Hi, I'm going tow work on the analysis of RNA-seq data. I have been struggling a lot in these 2 days to find out how to analyze them.
I feel like "Detection of Differentially Expressed Genes" could be a good subject to work on. The problem is I don't know how to input the data in R packages.
Does anyone have the experience in using statistical R packages such as "GPseq", "DEGseq", "edgeR", "DESeq", "NBPSeq", etc.?

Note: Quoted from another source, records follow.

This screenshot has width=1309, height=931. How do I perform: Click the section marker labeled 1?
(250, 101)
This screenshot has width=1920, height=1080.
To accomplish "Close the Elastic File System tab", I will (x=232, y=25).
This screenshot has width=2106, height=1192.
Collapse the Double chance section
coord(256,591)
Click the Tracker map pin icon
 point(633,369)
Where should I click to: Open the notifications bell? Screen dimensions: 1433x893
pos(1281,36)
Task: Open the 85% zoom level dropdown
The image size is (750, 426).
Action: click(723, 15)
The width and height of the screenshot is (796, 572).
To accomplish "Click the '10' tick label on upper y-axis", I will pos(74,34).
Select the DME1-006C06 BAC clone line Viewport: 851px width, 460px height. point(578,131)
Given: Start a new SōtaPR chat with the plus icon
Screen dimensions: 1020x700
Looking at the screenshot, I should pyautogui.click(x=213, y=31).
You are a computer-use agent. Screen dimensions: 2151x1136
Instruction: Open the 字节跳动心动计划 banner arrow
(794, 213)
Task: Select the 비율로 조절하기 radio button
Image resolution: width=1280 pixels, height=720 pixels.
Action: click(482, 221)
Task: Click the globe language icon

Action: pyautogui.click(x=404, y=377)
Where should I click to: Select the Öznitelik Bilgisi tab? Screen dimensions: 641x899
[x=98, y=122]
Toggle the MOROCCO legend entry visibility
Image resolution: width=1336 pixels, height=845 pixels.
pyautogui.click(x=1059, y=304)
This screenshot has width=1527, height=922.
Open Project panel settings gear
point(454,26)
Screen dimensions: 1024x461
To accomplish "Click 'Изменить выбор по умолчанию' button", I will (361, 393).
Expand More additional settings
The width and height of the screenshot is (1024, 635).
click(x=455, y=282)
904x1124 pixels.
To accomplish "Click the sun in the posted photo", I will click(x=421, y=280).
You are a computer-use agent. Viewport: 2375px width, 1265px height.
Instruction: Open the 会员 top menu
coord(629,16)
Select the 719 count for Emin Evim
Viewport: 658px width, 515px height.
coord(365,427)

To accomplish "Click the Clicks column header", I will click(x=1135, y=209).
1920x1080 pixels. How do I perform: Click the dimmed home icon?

If I only have the fastq files, how should I input the data? I also appreciate it If you introduce me any other software which is more user friendly and is also based on statistical approaches.
Thanks
Would you happen to have a bioinformatician in the vicinity? You have to follow a pipeline to assemble/align and obtain counts before you can run statistical analyses. Given that you're focused on the statistics end of this, I'd recommend getting the alignment done by a bioinformatics professional. You can then work with them on obtaining the counts, and then on differential expression analysis.
Yes, Counts! they are exactly what I read in input commands... Do you think I can do it on my own? if there are any codes or softwares that are meant for this... Also, what more information/data do we need to align and obtain counts? Sorry for my simple questions, I'm an amateur...
Your best bet is to obtain a pre-built RNA-seq processing pipeline from another lab or from your bioinformatics core (if you have one). Something like this would process your fastq files into mapped bam files that can then be input into featureCounts to obtain the count information you will need to conduct differential gene expression analysis.
and what is "count" exactly? count raw reads?
Generally yes. Packages like DESeq2 expect you to provide raw read counts for genes/features.
You can do the counting on your own. featureCounts and HTseq-count are two popular counting programs, if you have aligned (BAM) data files. STAR aligner has options to do counts during alignment directly.
Counts are the number of mapped reads that appear in a specific genomic region.
@natalia: Is there a reason you are "bumping" your past posts up to main page?
Oh, no I didn't know I'm bumping them... How can I stop it? I was editing some parts of them and didn't mean to post them again on main page.
No problem. Editing an original post "bumps" it up to main page automatically. That is a feature of biostars. I was not sure if you were doing that intentionally.